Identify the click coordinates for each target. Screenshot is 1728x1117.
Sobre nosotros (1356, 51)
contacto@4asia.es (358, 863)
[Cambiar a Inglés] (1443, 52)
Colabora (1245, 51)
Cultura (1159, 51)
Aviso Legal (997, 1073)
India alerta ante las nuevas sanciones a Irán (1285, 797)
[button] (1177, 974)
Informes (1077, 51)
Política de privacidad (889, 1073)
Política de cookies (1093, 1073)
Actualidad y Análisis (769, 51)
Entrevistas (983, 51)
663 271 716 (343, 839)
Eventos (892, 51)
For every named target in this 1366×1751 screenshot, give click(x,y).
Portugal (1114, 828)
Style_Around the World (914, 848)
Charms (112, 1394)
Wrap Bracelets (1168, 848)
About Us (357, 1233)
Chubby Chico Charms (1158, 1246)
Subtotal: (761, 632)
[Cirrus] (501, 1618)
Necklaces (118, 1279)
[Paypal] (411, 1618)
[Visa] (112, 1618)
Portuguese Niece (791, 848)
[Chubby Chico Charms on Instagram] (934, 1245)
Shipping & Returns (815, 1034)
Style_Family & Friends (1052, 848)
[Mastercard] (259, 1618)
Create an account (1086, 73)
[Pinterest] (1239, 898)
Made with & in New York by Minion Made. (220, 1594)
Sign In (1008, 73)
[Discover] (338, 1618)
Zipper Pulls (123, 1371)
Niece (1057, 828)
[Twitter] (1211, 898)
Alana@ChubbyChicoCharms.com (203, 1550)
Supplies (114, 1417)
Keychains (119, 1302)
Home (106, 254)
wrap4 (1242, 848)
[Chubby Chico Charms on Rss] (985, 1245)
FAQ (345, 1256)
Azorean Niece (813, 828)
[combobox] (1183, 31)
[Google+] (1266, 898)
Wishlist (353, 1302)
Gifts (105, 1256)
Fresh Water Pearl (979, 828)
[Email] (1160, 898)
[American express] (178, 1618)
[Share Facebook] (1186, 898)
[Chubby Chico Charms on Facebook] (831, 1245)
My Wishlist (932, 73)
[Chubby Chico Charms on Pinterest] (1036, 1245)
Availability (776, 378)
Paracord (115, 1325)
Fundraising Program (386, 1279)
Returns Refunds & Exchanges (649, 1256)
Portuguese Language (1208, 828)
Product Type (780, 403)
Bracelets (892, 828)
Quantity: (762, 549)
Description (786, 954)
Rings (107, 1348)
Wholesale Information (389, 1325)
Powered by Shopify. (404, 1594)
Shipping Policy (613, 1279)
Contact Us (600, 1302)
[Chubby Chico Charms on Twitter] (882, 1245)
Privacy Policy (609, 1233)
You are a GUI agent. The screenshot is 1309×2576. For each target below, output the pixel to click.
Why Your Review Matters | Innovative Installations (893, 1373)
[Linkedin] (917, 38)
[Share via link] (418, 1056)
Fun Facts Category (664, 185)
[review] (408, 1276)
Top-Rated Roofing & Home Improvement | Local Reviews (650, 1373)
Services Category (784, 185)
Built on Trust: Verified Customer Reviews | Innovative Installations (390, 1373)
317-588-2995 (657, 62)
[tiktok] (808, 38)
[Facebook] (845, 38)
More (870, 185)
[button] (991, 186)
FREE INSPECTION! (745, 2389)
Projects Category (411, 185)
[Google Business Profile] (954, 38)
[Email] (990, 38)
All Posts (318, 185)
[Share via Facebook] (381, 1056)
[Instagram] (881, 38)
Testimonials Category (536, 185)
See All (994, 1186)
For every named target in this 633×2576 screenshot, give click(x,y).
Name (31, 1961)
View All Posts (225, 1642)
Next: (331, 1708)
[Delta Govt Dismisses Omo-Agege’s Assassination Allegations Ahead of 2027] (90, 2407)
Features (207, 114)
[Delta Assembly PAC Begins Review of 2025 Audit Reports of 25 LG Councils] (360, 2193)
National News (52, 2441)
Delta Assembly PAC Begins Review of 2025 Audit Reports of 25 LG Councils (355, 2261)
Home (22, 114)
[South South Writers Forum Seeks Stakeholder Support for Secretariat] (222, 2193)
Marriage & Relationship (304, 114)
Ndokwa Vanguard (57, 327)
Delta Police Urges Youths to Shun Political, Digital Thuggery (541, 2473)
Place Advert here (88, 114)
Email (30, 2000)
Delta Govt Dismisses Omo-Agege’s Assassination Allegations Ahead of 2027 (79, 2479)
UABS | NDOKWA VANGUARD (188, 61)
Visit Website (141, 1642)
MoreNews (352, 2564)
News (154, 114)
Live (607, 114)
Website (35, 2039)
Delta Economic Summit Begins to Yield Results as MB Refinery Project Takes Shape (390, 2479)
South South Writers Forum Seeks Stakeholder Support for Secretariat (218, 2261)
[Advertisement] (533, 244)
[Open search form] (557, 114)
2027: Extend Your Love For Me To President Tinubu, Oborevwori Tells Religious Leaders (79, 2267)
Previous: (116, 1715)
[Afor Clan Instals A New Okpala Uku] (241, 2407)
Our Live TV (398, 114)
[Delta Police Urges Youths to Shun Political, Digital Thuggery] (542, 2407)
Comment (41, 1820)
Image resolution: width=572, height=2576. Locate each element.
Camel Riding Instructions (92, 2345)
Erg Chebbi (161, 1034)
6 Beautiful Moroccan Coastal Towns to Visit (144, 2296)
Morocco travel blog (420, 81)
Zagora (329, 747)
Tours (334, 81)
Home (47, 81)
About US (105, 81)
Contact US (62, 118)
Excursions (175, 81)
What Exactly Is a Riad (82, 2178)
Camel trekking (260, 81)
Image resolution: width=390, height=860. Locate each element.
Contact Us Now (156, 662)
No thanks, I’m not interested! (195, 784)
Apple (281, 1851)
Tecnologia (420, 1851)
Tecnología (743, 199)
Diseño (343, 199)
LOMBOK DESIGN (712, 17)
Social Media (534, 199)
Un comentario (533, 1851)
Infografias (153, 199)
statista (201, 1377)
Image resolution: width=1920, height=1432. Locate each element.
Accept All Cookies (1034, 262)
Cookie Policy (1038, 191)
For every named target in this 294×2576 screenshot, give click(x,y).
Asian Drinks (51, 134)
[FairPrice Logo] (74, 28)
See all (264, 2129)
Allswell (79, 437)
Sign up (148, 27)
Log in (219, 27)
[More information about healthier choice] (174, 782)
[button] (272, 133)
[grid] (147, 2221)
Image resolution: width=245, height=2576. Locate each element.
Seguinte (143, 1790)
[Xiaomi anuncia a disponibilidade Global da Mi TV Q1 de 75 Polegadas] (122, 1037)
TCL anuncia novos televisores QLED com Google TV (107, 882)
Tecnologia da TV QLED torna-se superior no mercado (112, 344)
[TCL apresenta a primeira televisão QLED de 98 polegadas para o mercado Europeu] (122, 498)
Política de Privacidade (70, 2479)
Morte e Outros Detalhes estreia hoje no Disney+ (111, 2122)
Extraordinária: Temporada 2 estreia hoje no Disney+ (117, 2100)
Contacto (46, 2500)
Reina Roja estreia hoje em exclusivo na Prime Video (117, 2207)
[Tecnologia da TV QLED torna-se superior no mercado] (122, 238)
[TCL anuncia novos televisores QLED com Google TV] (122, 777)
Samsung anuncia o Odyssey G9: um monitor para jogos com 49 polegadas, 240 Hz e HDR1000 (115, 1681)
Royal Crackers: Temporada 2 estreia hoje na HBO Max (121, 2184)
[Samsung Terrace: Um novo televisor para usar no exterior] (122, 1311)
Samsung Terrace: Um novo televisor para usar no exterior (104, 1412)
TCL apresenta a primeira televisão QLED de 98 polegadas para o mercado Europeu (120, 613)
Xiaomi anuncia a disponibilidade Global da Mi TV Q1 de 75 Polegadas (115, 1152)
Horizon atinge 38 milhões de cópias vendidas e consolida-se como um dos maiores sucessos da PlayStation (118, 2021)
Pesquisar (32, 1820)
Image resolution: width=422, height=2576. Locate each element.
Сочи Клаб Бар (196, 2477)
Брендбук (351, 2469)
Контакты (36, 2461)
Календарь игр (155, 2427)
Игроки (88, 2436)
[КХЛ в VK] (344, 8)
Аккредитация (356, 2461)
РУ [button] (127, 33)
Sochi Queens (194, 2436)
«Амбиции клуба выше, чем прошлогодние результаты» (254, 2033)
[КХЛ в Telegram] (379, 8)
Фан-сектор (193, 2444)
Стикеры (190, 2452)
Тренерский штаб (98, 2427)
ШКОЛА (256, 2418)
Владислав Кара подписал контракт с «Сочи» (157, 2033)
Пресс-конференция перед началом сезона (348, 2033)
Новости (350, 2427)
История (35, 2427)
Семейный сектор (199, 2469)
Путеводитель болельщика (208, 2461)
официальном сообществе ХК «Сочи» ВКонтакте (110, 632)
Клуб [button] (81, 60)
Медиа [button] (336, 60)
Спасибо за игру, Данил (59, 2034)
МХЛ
|---|
What you should do:
Copy each line of the preceding data that contains the string "Begins".

Response for this exercise:
[Delta Assembly PAC Begins Review of 2025 Audit Reports of 25 LG Councils] (360, 2193)
Delta Assembly PAC Begins Review of 2025 Audit Reports of 25 LG Councils (355, 2261)
Delta Economic Summit Begins to Yield Results as MB Refinery Project Takes Shape (390, 2479)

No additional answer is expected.